濾過もせず普通に飲んでいる姿には同情を禁じ得ない。雨水もあるのに……。


…………。




一週間後。




「限界が訪れた」


帰りたい。


『俺も帰りたい』


じゃあ帰ろう。


『どうやって?』


…………。




次の日。




『火だ!』


木棒の摩擦熱を利用することで………………無理だった。


『船だ!』


水平線に向かって泳ぎ出す………………友人が溺れた。


『船だ!』


今度は大声で叫ぶ………………聞こえるはずがない。


『寝る!』


…………。




次の日。




『ふねふねふねふね』


イカダを作ろうか迷う………………刃物がない。


『ねふーねふーねふーねふー』


友人は謎のキノコを食して錯乱してしまった。

ついでに、そろそろ俺も目の前が霞んできた。

せめて死ぬ前に友人を殴っておこうと思い立つ。


「…………」



…………。




十分後。




奇蹟が起きた。


『火火火火火火火火』


友人を殴った後、この島は強烈なスコールに見舞われた。

次いで、島を崩壊させるかのような雷鳴。
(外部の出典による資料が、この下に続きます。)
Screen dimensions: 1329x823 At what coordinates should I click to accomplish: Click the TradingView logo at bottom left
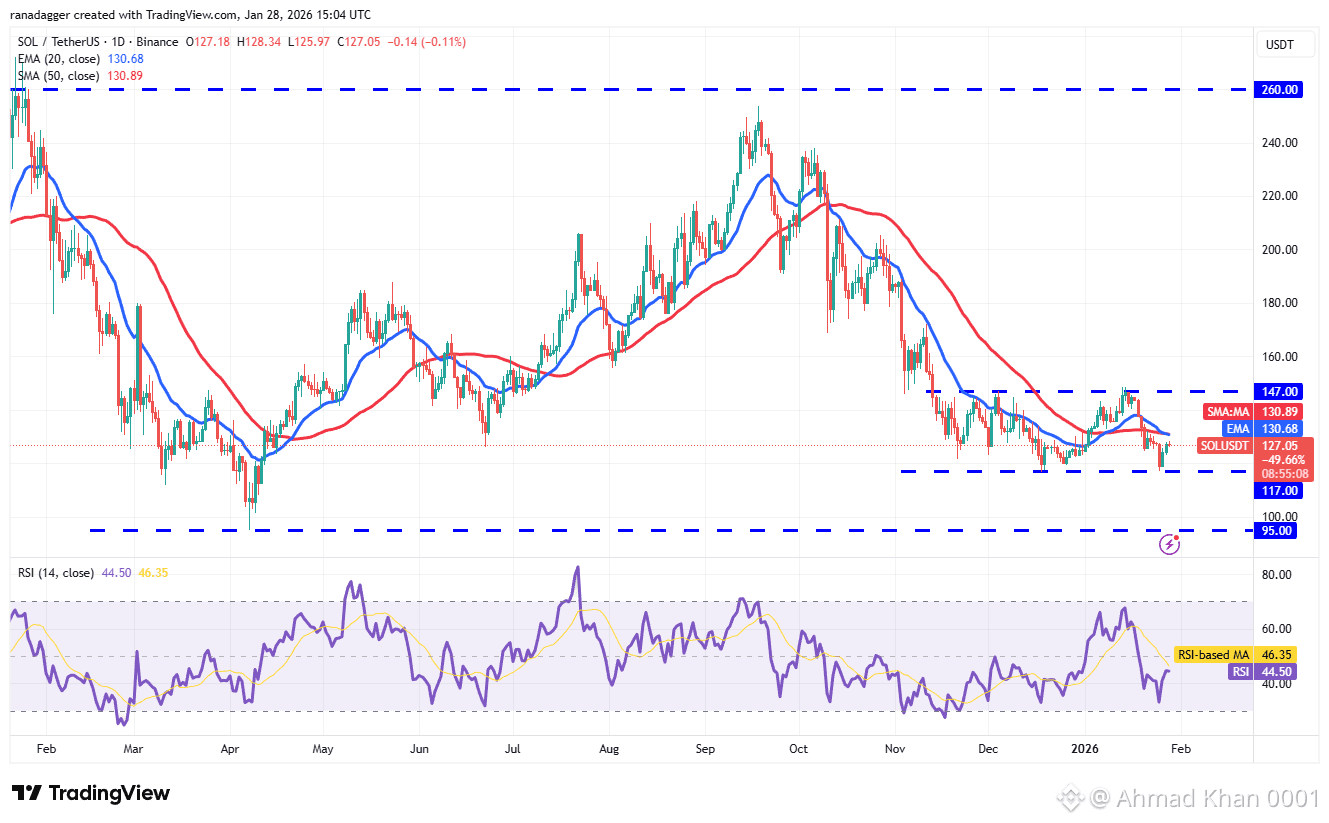91,793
森に炎が広がった。


「…………」


友人を殴ったことで、天が俺を褒め称えてくれているのだろうか?

偶然とは思うが、そう思わずにはいられない。


「しかし、褒めすぎだ」


雨が去っても、炎は消えない。

それどころか森を焼き尽くす勢いで燃え広がっていく。

此処にいては俺達も危ないかもしれない。


『プシューピューピープー、パラピレプルポレ』


友人はもう諦めよう。


…………。




二日後。




助かるのは時間の問題だった。

何せ島が一つ燃え尽きたのだ。

何事かと付近の船が100隻程出迎えてくれた。


『久々の我が家』


一晩寝ると、友人は元に戻った。


『いやぁ中々楽しかった』

「おまえはな」


あんなに錯乱してたら、それは愉しかっただろう。

俺はもう二度と行きたくない。

暫くは友人とも会うのは避けるつもりだ。


『プピパパパパパ』

「…………」

『ん、どうした?』


今日も友人はいつも通りだ。


かくして、サバイバル論争は幕を閉じたのであった。